Tasks —
(1) In two sentences, summarize the excerpt on insurance coverage.
(2) Using the excerpt on insurance coverage, say whether each statement agrees with it, answering yes or no and quoting the words that decide it: (a) The Court found that Count III alleges property damage. (b) Liberty contends that Count II alleges SSO improperly used BGS's marks. (c) Count II is the breach of contract claim.
(3) Write out the stretch of the excerpt on insurance coverage from "For all of these" through "provisions of the Policy.".

Given text —
==================================================

For all of these reasons, the Court finds that neither Count II nor Count III of BGS's complaint allege " property damage" under the terms of the Policy. Therefore, the Court finds that there is no coverage for either the trademark infringement claim (Count II) or the breach of contract claim (Count III) under the " property damage" provisions of the Policy.

Liberty further argues that there is no coverage for Count II under the " personal and advertising injury" provisions of the Policy, as the clear and unambiguous language of the Policy states that " [t]his insurance does not apply to...'personal and advertising injury' arising out of the infringement of copyright, patent, trademark, trade secret or other intellectual property rights" [Policies, pp. 21; 2009 Policy, pp. 20-21]. According to Liberty, because Count II solely and specifically alleges that SSO improperly utilized BGS's marks, there is no coverage under the Policy for this claim. Moreover, Liberty argues that there is no coverage for the Count III breach of contract claim under the " personal and advertising injury" provisions of the Policy, as this claim does not allege " personal and advertising injury" as defined by the Policy.

==================================================

Recorded data —
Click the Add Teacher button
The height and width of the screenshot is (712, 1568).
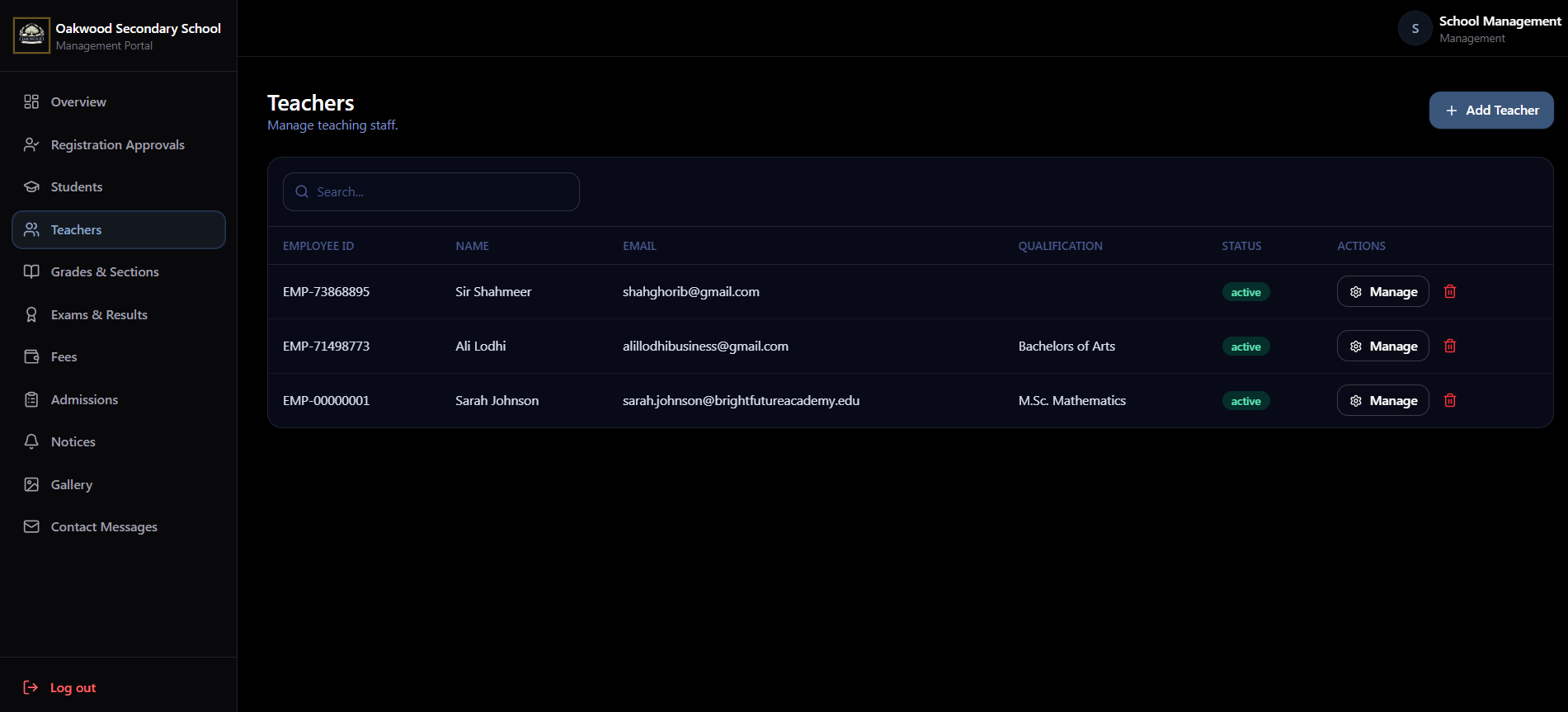[x=1490, y=110]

==================================================

Expected answers —
(1) The Court finds that neither the trademark infringement claim (Count II) nor the breach of contract claim (Count III) in BGS's complaint alleges "property damage," so neither is covered under the Policy's property damage provisions. Liberty further argues that neither claim is covered under the "personal and advertising injury" provisions, because the Policy excludes such injury arising from trademark and other intellectual property infringement, which is what Count II alleges, and Count III does not allege that injury as the Policy defines it.

(2)
(a) No: "the Court finds that neither Count II nor Count III of BGS's complaint allege"
(b) Yes: "Count II solely and specifically alleges that SSO improperly utilized BGS's marks"
(c) No: "the trademark infringement claim (Count II)"

(3)
For all of these reasons, the Court finds that neither Count II nor Count III of BGS's complaint allege " property damage" under the terms of the Policy. Therefore, the Court finds that there is no coverage for either the trademark infringement claim (Count II) or the breach of contract claim (Count III) under the " property damage" provisions of the Policy.